Instead of officially calling ObamaCare the Affordable Care Act, maybe it should have been named the Empower Government Act.

Legal writer Stuart Taylor has a piece on a little-known ObamaCare slush fund that will help empower government bureaucrats to lobby via third parties.

Of course, the fund isn't called the ObamaCare Slush Fund—it has a benign name: “Prevention and Public Health Fund.” It also has a nice budget: $12.5 billion to dole out over the next decade.

Taylor writes that the money is “going for everything from massage therapists who offer ‘calming techniques,’ to groups advocating higher state and local taxes on tobacco and soda, and stricter zoning restrictions on fast-food restaurants.”

Congressional critics have called this a slush fund because the Department of Health and Human Services can spend the money any way it pleases; it does not have to go through the usual appropriations process. Like most bad programs, it will never end.  

“It’s totally crazy to give the executive branch $2 billion a year ad infinitum to spend as they wish,” said budget expert Jim Capretta of the conservative Ethics and Public Policy Center. “Congress has the power of the purse, the purpose of which is to insure that the Executive branch is using taxpayer resources as Congress specified.”

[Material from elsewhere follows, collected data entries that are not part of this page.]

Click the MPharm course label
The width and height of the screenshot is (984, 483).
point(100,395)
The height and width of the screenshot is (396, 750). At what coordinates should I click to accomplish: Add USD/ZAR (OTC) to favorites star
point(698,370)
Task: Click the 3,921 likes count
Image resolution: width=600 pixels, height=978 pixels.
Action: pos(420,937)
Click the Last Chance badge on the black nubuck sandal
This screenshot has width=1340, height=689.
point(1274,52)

But don't count on your accupuncturist making out like a bandit. Much of the money is likely to end of in the pockets of friendly third parties which will lobby for things the government bureaucrats want.

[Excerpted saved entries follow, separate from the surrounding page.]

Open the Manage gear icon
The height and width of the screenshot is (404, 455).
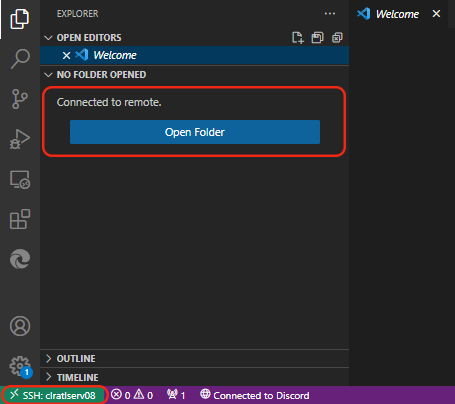(x=21, y=367)
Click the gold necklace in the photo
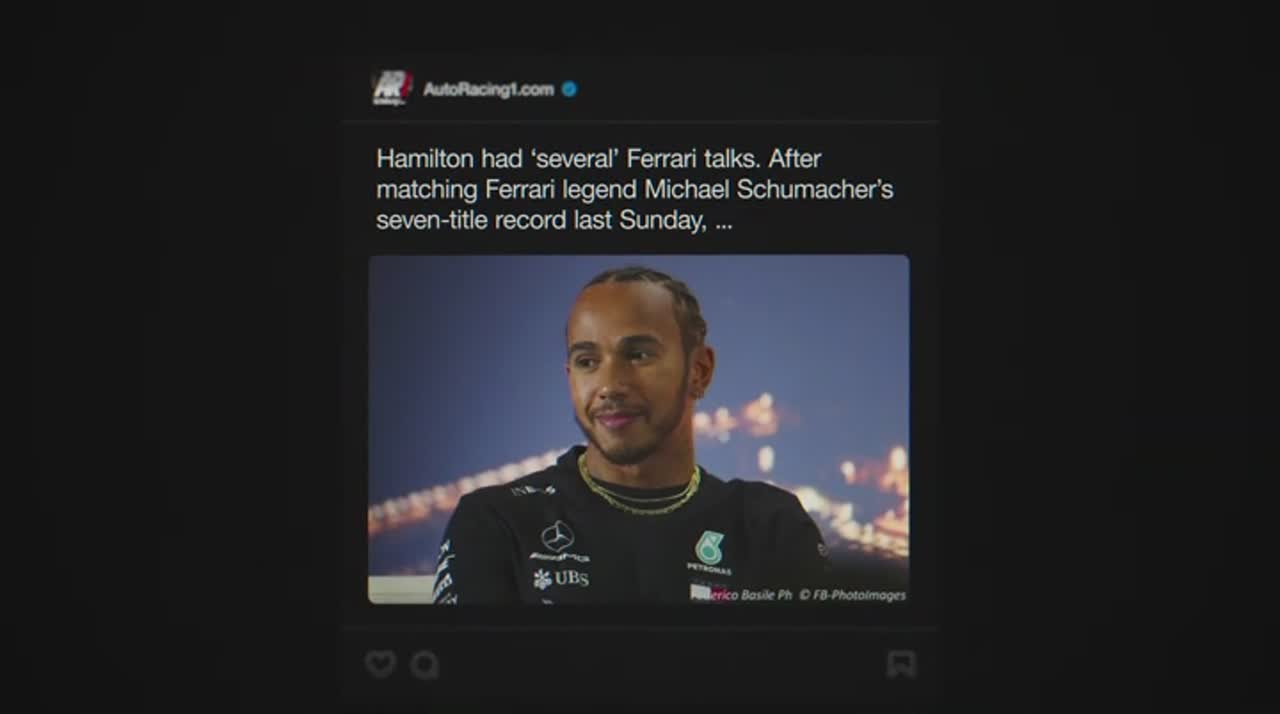1280x714 pixels. click(640, 492)
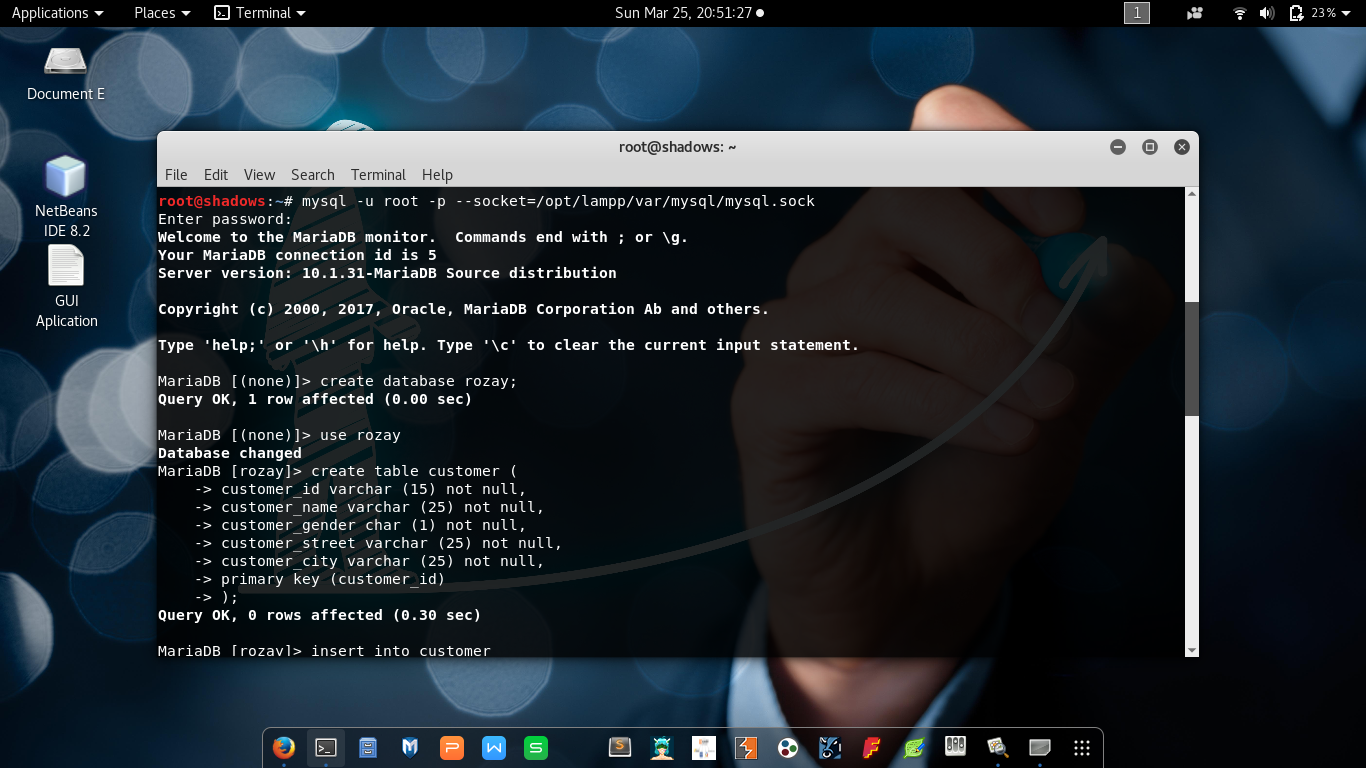The height and width of the screenshot is (768, 1366).
Task: Open the Search menu in the terminal
Action: pyautogui.click(x=312, y=174)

Even the HHS inspector general in 2012 voiced concern that this money is okayed for third-party groups for activities that come “dangerously close” to lobbying. So let me get this straight: the Department of Health and Human Services has a little-known fund that it can use to get third-party groups to advocate for things bureaucrats want.

Moderate Republican Susan Collins is alarmed:

Collins, a leading Senate moderate, cited copious evidence in a May 1, 2012 letter to Sebelius that CDC has provided “official guidance to grantees that appears to include an expectation that federal funds are to be used for strategies that result in changes to state and local policies and laws.”

While stressing strong support for “the wellness and prevention mission of the CDC,” Collins cited examples including a report to the agency by the Pennsylvania Department of Health, which received a $1.5 million CPPW anti-tobacco grant in 2010. Thanks to the federal money, the Health Department reported, “210 policy makers were contacted . . . 31 ordinances were passed . . . there were 26 community presentations made to local governments .. . and 16 additional ordinances were passed this quarter, for a cumulative total of 47.” …

Enlisting other levels of government to do things [the federal government] can’t do openly on its own is the latest example of propaganda and politicizing efforts that only pretend to represent policy reform,” said Tom Miller, an expert in health policy and law at the American Enterprise Institute.

Taylor suggests that a lobbying campaign will come in handy—it will be difficult to convince healthy young Americans to buy expensive health insurance policies with a lot of government-mandated services. So the slush fund will be available to get third parties to advocate for this illogical behavior on the part of the young (it is illogical for the young but absolutely essential to ObamaCare).

Taylor concludes:

So, as the Administration sets out to recruit enough young, healthy people to keep premiums from soaring, it may need every dollar it can find for advertising and outreach.

What some critics call a “slush fund,” may well turn out to be Obamacare’s own insurance policy.

Democratic Senator Tom Harkin is angry that some of the so-designated preventative money is being "raided" to shore up the health insurance exchanges mandated by ObamaCare.

Is it just me or do you also think ObamaCare got passed before it was read?